The Pew Research Center can be found on the Web at www.pewresearch.org.

Under the PRC Umbrella

  • The Pew Forum on Religion and Public Life seeks to promote a deeper understanding of issues at the intersection of religion and public affairs by delivering timely, impartial information to national opinion leaders, including federal government officials, journalists, policy analysts and national advocacy organizations, without taking a position on policy debates. pewforum.org.   
  • The Pew Global Attitudes Project is a series of worldwide public opinion surveys that currently covers 50 populations (49 countries plus the Palestinian Authority). The project encompasses a broad array of subjects ranging from people's assessments of their own lives to their views about the current state of the world and important issues of the day. people-press.org/pgap.   
  • The Pew Hispanic Center aims to improve understanding of the diverse Hispanic population and its experience in the United States and to chronicle Latinos' growing impact on the nation. The center informs debate on critical issues through dissemination of its research to policymakers, business leaders, academic institutions and the media. www.pewhispanic.org.   

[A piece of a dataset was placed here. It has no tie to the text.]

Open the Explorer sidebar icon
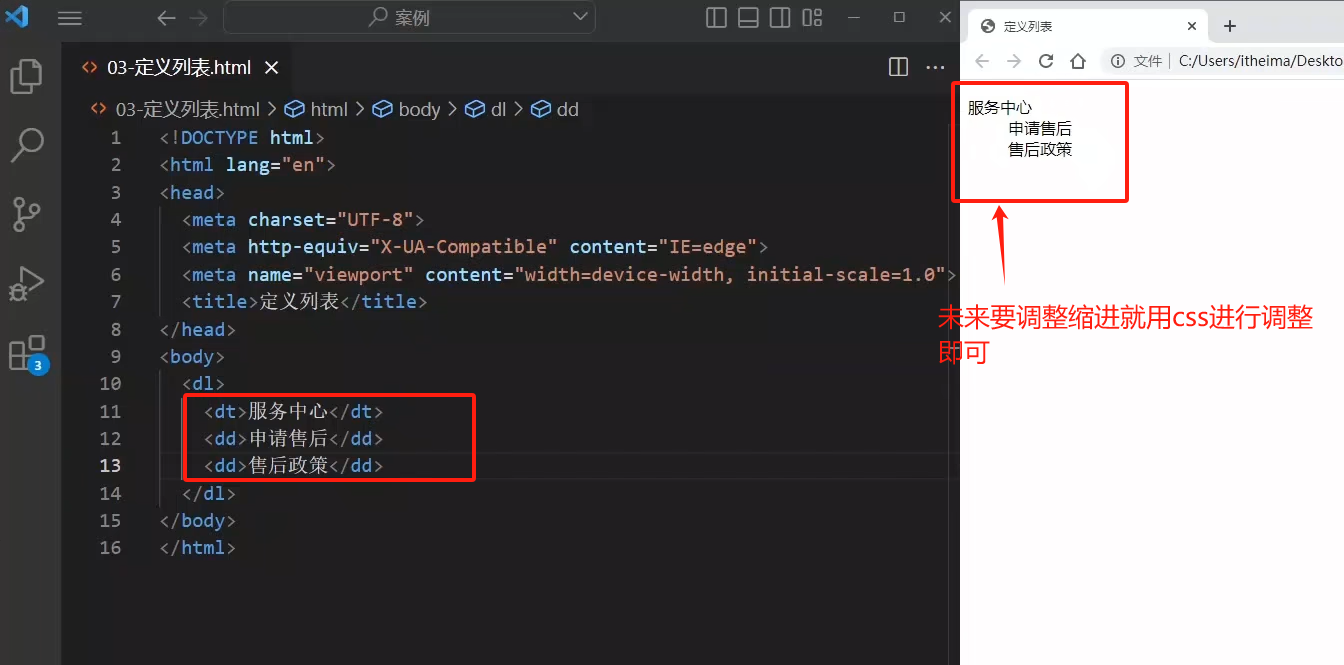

  • The Pew Internet & American Life Project explores the impact of the Internet on families, communities, work and home, daily life, education, health care and civic and political life. It aims to be an authoritative source on the evolution of the Internet through collection of essential, relevant data and timely discussions of real-world developments as they affect the virtual world. www.pewinternet.org   
  • The Pew Research Center for the People & the Press is an independent opinion-research group that studies attitudes toward the press, politics and public policy issues. It is best known for regular national surveys that measure public attentiveness to major news stories and for polling that charts trends in values and fundamental political and social attitudes. people-press.org.   
  • Stateline.org is a nonpartisan, non-profit online news publication that reports each weekday on state government. It provides information about political activity in the 50 state capitols and helps fill the coverage gap in an era of declining news media presence in statehouses. www.stateline.org.